MEXILETINA Informações da substância

Propriedades

Usada como cloridrato, bloqueia os canais rápidos do sódio nos tecidos cardíacos, principalmente na rede de Purkinje, sem afetar o sistema autônomo. Reduz a velocidade de elevação e a amplitude do potencial de ação e diminui o automatismo nas fibras de Purkinje, encurta a duração do potencial de ação e, em menor grau, diminui o período refratário efetivo nas fibras de Purkinje. Geralmente não altera a velocidade de condução em pacientes com alterações preexistentes desta. Também possui propriedades de anestésico local e anticonvulsivo. Absorve-se bem no trato gastrintestinal. A velocidade de absorção é reduzida com o uso simultâneo de narcóticos, atropina ou magnésio. Sua união às proteínas é moderada (de 60% a 75%). Metaboliza-se no fígado em 85% como metabólitos ativos; sua ação é iniciada em 30 minutos a 2 horas e o tempo até a concentração máxima é de 2 a 3 horas. É eliminada por via biliar e renal. A excreção é acelerada em urina muito ácida e é retardada em urina muito alcalina. Excreta-se no leite materno em concentrações similares às plasmáticas da mãe.

Indicações

Arritmias ventriculares sintomáticas, extrassístoles acopladas e taquicardia ventricular.

Posologia

Adultos: 200 mg a cada 8 horas, com aumento ou diminuição de 50 a 100 mg por dose, cada 2 ou 3 dias, conforme necessidades e tolerância. Para o controle rápido, pode-se ministrar uma dose de carga de 400 mg, seguida de outra de 200 mg, após 8 horas. Dose máxima: até 1.200 mg/dia quando administrados com intervalos de 8 horas.
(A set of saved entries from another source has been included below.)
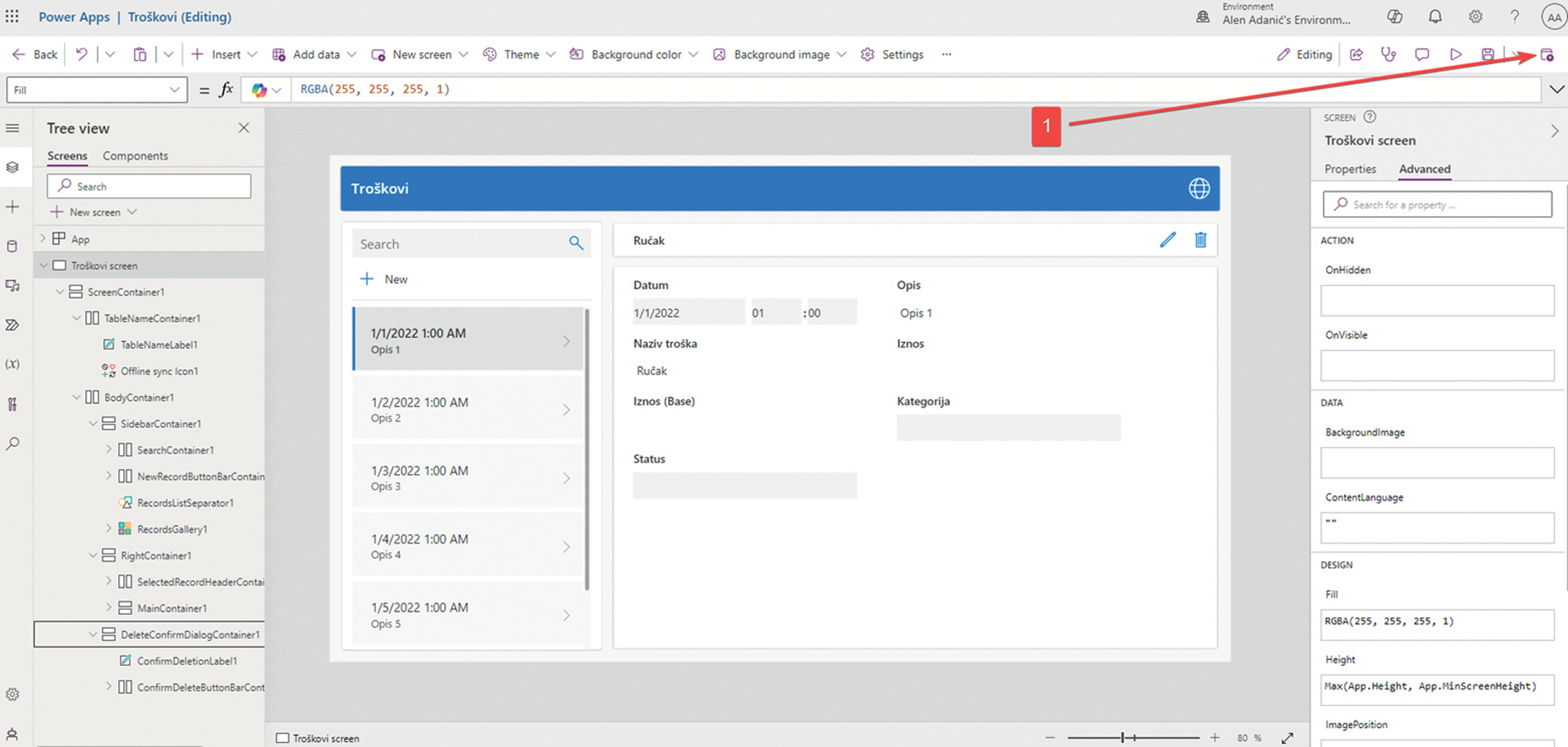Click the zoom slider handle
The height and width of the screenshot is (747, 1568).
click(1123, 738)
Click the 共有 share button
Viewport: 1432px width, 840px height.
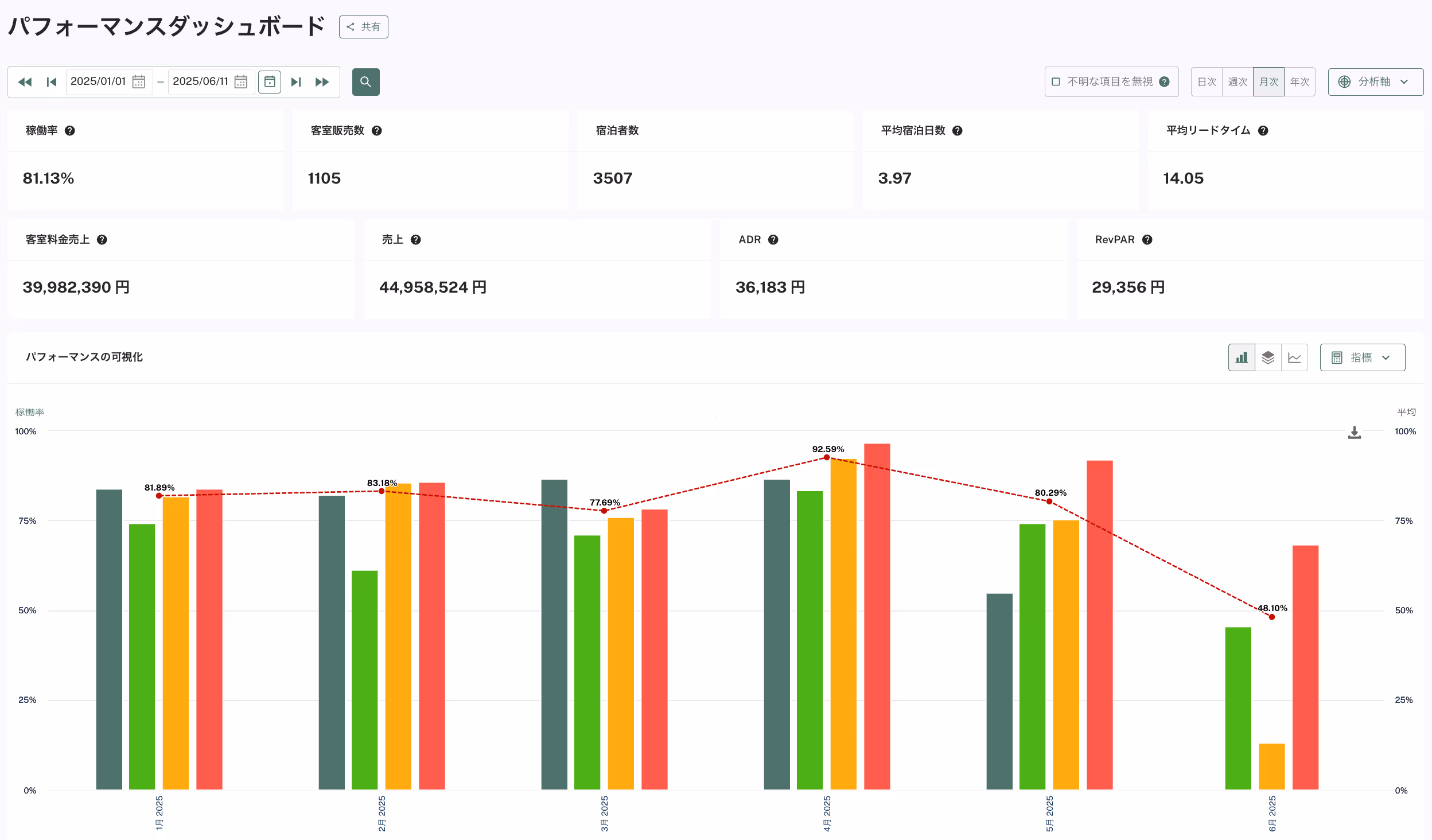363,27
A dose para crianças não foi estabelecida.

Reações adversas

A incidência das reações adversas está geralmente relacionada com as concentrações plasmáticas de mexiletina e é mais elevada com estas superiores a 2 mg/ml. Pode produzir-se uma exacerbação das arritmias ventriculares. Podem ocorrer tonturas, nervosismo, tremores, instabilidade, pirose, náuseas ou vômitos. São de incidência mais rara: dor no peito, febre, calafrios, dispneia e hematomas ou hemorragias não habituais.

Precauções

Precaução ao conduzir ou realizar trabalhos que requeiram grande atenção, pela possibilidade de tonturas. Deve-se ingerir com alimentos, leite ou antiácidos para evitar a irritação gastrintestinal. Se leucopenia ou trombocitopenia significativas forem provocadas, o tratamento deverá ser suspenso. Os pacientes com disfunção hepática ou insuficiência cardíaca congestiva grave podem necessitar de doses menores ou menos freqüentes de mexiletina.

Interações

O uso simultâneo de ácido ascórbico, de fosfato de potássio ou de sódio pode acidificar a urina e acelerar a excreção renal de mexiletina. A alcalinização da urina (por inibidores da anidrase carbônica, citratos ou antiácidos que contenham cálcio ou magnésio) pode retardar a excreção renal da mexiletina. Os indutores das enzimas hepáticas podem acelerar o metabolismo e originar uma diminuição das concentrações plasmáticas da mexiletina. A metoclopramida pode acelerar a absorção da mexiletina.

Contraindicações

A relação risco-benefício deverá ser avaliada na presença de bloqueio atrioventricular de 2º ou 3º graus pré-existente sem marca-passo, choque cardiogênico, enfarte do miocárdio, disfunção hepática, hipotensão, distúrbios convulsivos e alterações da condução intraventricular.